The overall reaction is (for glucose):

⅙ C6H12O6 + O2 → CO2 + H2O

but this overall reaction actually spans a large number of molecular steps. there isn't a single step where CO2 and O2 both appear

this is a similar reaction as for the burning of wood or fossil fuels. O2 reacts with reduced carbon to form CO2

Bear in mind a lot of catabolic pathways hydrate double bonds, and that water can in principle come from the electron transport chain. So that oxygen ends up attached to carbon, and can end up in CO2.

Also pyruvate decarboxylation (by pyruvate dehydrogenase) is not the only place CO2 comes from. The citric acid cycle releases two equivalents of CO2 for each equivalent of acetyl-CoA added. Pyruvate decarboxylation releases one equivalent of CO2 for each equivalent of acetyl-CoA generated, so two thirds of the CO2 comes from the citric acid cycle here (makes sense, since pyruvate is a 3-carbon unit and only one carbon is initially lost as CO2).

This is kind of similar to the reverse process in plants where CO2 is taken up and O2 is released. The oxygen in the O2 molecules is not derived from the CO2 taken up for photosynthesis, but instead from the H2O molecules that are also involved in the photosynthesis process. The oxygen molecules in the CO2 molecules are mainly used for the synthesis of sugars, while the photosynthesis process involves water being split into separate hydrogen and oxygen ions. The hydrogen ions are used as part of the process for splitting the CO2 into carbon and oxygen, while the oxygen ions are released from the plant. The origin of the released O2 from the H2O instead of the CO2 has been determined through controlled experiments where the inbound H2O and CO2 contained a different isotope of oxygen.
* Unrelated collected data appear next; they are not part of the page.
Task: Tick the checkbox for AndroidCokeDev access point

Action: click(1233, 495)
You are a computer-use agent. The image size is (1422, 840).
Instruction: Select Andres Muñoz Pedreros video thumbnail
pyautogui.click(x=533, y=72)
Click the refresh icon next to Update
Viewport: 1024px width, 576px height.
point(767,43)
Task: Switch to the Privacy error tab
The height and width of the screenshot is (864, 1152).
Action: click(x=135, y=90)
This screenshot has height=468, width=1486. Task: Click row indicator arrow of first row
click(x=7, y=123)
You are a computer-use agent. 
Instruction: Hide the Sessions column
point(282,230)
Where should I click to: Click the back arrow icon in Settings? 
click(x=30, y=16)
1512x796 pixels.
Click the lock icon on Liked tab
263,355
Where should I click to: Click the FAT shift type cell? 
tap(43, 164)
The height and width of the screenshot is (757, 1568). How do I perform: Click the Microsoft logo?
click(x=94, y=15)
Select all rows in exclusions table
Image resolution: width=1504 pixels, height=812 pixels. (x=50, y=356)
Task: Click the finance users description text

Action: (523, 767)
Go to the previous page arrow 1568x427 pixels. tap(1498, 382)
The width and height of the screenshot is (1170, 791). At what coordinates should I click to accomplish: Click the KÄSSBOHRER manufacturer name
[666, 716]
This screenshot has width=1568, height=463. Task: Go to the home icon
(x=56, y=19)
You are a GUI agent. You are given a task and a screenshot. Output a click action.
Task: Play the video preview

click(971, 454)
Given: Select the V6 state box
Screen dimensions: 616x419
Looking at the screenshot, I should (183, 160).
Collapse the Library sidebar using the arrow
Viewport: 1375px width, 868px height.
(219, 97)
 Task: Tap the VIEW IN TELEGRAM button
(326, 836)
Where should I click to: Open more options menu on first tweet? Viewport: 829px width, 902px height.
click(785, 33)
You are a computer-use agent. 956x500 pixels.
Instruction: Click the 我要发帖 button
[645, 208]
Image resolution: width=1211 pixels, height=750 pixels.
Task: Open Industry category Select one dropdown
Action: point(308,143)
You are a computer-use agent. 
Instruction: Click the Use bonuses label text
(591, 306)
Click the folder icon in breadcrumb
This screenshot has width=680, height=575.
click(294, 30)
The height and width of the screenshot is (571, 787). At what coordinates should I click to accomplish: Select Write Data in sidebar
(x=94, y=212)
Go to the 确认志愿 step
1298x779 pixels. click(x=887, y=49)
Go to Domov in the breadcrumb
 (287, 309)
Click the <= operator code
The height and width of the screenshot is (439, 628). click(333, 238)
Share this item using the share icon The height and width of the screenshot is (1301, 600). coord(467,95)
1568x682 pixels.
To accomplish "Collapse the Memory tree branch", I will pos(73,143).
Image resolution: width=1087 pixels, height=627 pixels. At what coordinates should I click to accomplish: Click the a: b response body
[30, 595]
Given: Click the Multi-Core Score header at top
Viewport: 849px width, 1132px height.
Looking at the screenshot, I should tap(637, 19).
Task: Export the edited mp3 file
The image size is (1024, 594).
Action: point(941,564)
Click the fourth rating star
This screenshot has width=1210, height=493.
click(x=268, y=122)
Break it down to a chemical equation that demonstrates the difference. C + O2 ----> (1)CO2. Hence we are adding a carbon atom to an O2 molecule, such that the body is emitting carbon bound to O2. In reality when CO2 remains disolved in blood for too long it converts to H2CO3 - carbonic acid. This is why EMS used to give sodium bicarb IV to hypercarbic patients particularly in the setting of cardiac arrest.